Scientists are called to discover, but that calling is jeopardised when ideology intrudes into scientific debate. Uwe Siemon-Netto, UPI religion columnist, suggests that some proponents of Darwinian evolution are attempting to banish Intelligent Design for ideological, not scientific, reasons.
Perhaps I would be less incensed by the lockstep assault against Intelligent Design, or ID, if this offensive did not smack of Stalinism, to borrow a metaphor from my friend Gerald R. McDermott, a professor of religion and philosophy at Roanoake College. Like Stalinists, ID opponents consign ID proponents to an intellectual Siberia, McDermott says, and that's where they are meant to rot until doomsday.

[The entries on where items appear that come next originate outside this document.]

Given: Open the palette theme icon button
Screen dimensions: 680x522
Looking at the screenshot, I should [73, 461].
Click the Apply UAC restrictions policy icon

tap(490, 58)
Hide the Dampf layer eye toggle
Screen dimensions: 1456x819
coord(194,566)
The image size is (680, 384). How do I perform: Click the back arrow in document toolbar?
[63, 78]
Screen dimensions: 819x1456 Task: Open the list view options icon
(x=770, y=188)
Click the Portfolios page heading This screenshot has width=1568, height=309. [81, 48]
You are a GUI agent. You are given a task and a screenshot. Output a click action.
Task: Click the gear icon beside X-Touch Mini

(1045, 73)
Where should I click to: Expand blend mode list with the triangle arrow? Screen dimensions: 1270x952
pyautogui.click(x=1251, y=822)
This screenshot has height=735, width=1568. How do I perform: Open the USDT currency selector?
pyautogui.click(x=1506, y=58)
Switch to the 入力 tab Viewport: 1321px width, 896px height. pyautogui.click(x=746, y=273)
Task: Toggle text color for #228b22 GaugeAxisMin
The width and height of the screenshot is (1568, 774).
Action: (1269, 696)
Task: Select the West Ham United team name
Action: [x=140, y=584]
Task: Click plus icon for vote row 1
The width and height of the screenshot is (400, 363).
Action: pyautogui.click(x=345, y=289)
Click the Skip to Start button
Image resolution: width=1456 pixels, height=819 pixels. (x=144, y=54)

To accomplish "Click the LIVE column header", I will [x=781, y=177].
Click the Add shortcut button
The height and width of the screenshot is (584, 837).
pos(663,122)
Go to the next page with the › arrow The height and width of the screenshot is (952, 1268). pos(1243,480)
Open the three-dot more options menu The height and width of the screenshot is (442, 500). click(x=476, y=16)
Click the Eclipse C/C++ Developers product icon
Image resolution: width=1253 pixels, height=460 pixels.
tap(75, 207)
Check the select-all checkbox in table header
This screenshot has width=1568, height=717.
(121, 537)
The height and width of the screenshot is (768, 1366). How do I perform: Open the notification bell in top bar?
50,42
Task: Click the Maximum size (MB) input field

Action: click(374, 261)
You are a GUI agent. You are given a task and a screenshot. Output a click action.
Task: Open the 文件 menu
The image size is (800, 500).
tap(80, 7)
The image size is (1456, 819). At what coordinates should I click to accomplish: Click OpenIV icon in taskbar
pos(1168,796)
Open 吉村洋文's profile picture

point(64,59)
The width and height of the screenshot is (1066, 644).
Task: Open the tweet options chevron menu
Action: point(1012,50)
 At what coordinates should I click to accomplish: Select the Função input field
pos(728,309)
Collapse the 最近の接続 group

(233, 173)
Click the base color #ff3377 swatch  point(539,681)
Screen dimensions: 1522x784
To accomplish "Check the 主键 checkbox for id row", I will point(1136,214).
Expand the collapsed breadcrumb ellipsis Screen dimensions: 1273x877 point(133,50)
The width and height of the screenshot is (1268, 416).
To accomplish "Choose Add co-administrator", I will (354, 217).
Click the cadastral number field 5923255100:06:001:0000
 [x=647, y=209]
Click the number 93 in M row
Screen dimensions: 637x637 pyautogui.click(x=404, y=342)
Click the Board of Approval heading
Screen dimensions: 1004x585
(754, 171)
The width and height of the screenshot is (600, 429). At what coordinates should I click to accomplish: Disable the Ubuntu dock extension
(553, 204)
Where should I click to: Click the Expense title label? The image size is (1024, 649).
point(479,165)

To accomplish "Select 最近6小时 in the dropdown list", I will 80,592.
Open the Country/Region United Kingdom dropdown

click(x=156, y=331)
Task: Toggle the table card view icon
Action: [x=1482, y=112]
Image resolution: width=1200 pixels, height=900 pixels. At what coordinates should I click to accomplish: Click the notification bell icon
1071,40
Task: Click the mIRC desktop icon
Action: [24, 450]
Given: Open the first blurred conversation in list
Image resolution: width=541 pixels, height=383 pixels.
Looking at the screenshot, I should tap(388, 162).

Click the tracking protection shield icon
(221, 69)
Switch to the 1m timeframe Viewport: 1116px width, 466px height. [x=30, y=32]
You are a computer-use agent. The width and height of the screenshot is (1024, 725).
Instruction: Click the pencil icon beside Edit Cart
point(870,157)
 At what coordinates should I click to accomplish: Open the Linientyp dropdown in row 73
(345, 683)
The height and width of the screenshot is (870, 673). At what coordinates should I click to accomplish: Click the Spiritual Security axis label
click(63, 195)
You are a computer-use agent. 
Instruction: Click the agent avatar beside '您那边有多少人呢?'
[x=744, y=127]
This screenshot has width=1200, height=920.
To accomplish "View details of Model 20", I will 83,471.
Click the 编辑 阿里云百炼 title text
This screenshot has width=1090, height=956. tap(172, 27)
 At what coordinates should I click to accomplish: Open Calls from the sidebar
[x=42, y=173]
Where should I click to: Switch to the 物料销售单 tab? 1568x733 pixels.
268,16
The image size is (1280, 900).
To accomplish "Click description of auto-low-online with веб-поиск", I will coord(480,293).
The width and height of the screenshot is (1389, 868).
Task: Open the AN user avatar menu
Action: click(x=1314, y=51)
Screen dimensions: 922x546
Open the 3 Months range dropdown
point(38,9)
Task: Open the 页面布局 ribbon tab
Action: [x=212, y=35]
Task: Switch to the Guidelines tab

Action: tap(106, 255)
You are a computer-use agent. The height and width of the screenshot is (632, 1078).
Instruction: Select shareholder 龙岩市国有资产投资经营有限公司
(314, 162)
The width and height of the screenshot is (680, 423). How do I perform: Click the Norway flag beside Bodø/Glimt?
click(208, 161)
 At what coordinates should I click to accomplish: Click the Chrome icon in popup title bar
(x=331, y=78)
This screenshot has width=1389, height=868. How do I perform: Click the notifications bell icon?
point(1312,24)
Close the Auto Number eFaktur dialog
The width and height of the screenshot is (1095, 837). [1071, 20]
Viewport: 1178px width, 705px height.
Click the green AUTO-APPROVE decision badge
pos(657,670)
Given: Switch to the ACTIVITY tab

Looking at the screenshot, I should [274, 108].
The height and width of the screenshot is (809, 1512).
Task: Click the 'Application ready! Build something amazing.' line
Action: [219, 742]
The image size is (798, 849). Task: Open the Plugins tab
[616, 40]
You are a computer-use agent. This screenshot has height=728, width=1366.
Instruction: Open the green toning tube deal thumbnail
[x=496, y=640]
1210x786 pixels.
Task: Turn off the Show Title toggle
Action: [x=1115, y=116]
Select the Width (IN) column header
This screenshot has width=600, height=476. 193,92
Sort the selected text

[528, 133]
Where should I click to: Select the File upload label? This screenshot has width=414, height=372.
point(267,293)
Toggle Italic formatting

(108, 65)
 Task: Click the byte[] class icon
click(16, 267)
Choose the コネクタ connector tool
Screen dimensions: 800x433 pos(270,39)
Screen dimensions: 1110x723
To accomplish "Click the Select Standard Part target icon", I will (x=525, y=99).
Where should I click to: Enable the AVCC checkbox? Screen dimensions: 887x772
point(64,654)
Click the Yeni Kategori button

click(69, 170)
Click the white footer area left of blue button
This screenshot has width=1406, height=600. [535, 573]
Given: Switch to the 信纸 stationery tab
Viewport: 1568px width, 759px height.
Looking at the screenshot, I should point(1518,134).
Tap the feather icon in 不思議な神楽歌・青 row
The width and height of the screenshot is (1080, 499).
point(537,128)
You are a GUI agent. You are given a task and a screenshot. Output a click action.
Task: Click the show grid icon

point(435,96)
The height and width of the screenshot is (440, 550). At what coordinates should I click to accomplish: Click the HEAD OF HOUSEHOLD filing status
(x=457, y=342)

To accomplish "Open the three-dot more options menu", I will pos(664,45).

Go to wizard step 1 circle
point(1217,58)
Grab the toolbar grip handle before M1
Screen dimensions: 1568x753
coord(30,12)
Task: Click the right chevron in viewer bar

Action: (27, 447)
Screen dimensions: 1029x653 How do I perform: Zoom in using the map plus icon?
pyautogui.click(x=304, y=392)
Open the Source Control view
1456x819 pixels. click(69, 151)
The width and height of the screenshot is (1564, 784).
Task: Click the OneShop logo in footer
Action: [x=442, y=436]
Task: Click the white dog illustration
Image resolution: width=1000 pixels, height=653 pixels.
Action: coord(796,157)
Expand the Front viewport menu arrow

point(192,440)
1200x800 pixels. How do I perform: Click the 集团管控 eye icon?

Ironies abound in this dispute. For one thing, while biologists are in the forefront of the effort to dismiss ID, astrophysicists and other scientists studying the universe are not so sure about unguided evolution.
The funny thing is that the remaining priests of the anti-ID cult committed to a materialistic worldview are primarily biologists meant to study life, which if truth be told is still confounding science especially as it has never been replicated in a test tube.Cosmologists studying the universe are less and less certain about the hypothesis that the world evolved accidentally. Every day, we make new discoveries showing the breathtaking beauty of the cosmos, making it simply impossible to rule out divine authorship, says Bruno Guideroni, director of the Paris Institute of Astrophysics.
"We don't know except by faith whether the Universe began by accident or on purpose. The most notable astrophysicist on earth said the choice is yours," Larry Leonard editorial director of the Oregon Magazine, wrote recently. Leonard was of course referring to Stephen Hawking, who holds the Lucasian chair of astrophysics at Cambridge University in England, a chair once occupied by Isaac Newton.
Another irony is that, when anti-ID zealots try to address theological implications of the dispute, they seem to have little idea what they're talking about.
In railing against Christians, philosopher Dennett opined in an interview with the German magazine, Der Spiegel, about their sacramental theology: "The idea that the bread is symbolic of the body of Christ, that the wine is symbolic of the blood of Christ, that's not exciting enough. The idea needs to be made strictly incomprehensible: The bread IS Christ's body and the wine IS his blood. Only then will it win in competition against the more boring ideas simply because you can't get your head around it. It's sort of like when you have a sore tooth and you can't keep your tongue off it."Now, that's what I call shoddy. It is shoddy theology. Any theologian daring to opine as primitively about science as Dennett opined here about theology would be laughed clear out of the academy for life. And rightly so.